The ABIM has teamed with Medical Simulation Corporation (MSC) of Denver, whose SimSuite technology replicates a real-life catheterization lab suite. The ABIM has developed five case scenarios that include common problems faced by interventional cardiologists. Physicians complete the interventional cardiology simulations on-site at one of MSC’s six SimSuite education centers or at conferences throughout the year.

In 2002, the ABIM realized that the method of testing in the future would involve some type of simulation, according to Amy Ketron, manager of clinical development for MSC. They evaluated several simulation companies and chose MSC, which then conducted a feasibility study with 120 interventional cardiologists to determine if simulation training would provide a valid method of measuring the differences in skill levels among cardiologists.
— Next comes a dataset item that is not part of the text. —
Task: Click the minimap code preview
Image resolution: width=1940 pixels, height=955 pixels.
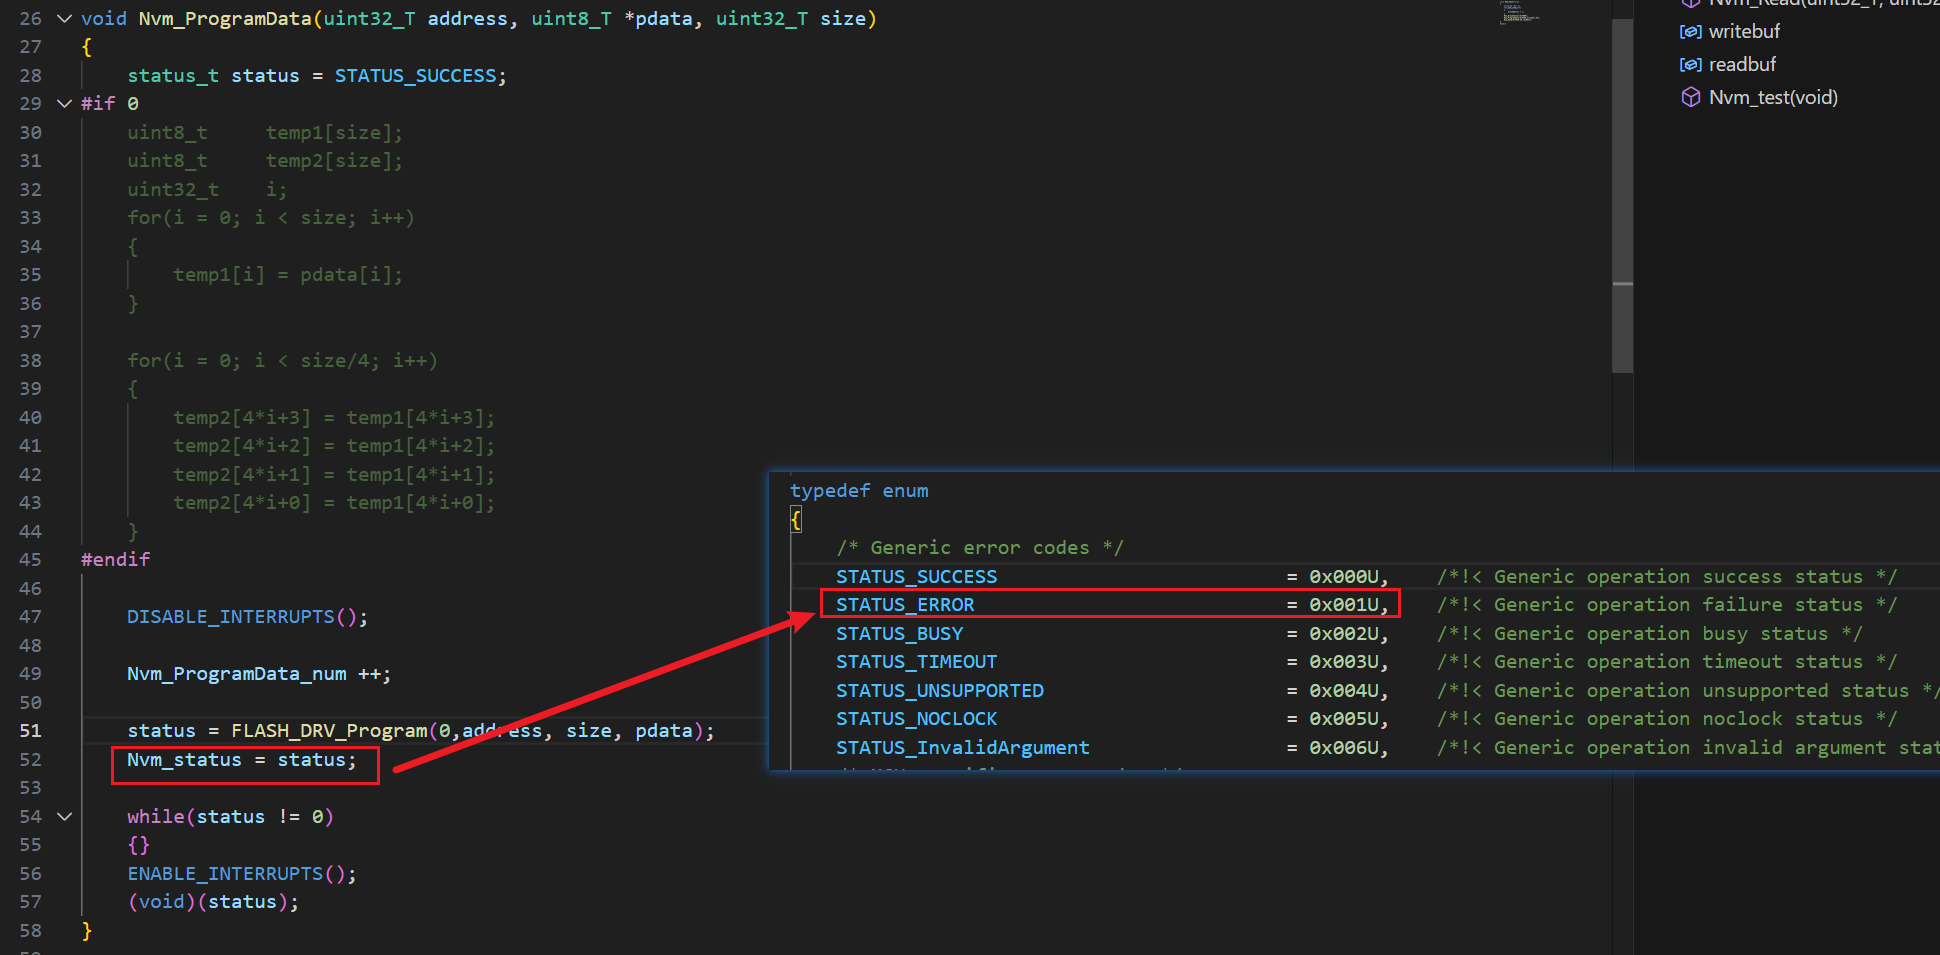Action: pos(1518,14)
“We showed it could,” Ketron said.

At the recent American College of Cardiology conference in Chicago, MSC presented a simulated scenario that followed a patient suffering from an acute myocardial infarction from the onset of symptoms, through the EMS and ER process of care, and then to the cath lab for a cardiovascular intervention.

To simulate a patient in the field experiencing an AMI, presenters used SimMan, a human patient simulator from Laerdal Medical in Wappingers Falls, N.Y.

“A primary initiative in improving care of AMI patients is finding ways to speed the door-to-cath lab time with the overall goal of saving more heart muscle. Simulation training provides the ideal platform to address these challenges in a realistic environment,” said moderator Mark A. Turco, MD, director of the Center for Cardiac and Vascular Research at Washington Adventist Hospital in Takoma Park, Md.

A study by David L. Dawson, MD, and colleagues from the division of vascular and endovascular surgery at the University of California, Davis, found significant benefits to simulation training (J Vasc Surg 2007;45:149-54). Researchers trained nine vascular surgery residents over three days using simulation technology from MSC. Trainees also underwent didactic instruction, computer-based training and tabletop procedure demonstrations.

The curriculum covered arteriography and intervention for treatment of aortoiliac, renal and carotid artery disease. Each resident completed an average of 9.5 simulated endovascular cases.

Compared with performance early on day one, residents improved significantly in three categories:

  • total procedure time decreased 54 percent;
  • volume of contrast decreased 44 percent; and
  • fluoroscopy time decreased 48 percent.

The selection of catheters and stents also improved, and the average number of catheters used and stents deployed decreased, but this did not reach statistical significance.

Dawson and colleagues found that close faculty observation allowed identification of knowledge and skill shortcomings, including common problems with the selection of catheter, balloon and stent sizes; correct positioning of the sheath; and introprocedural monitoring.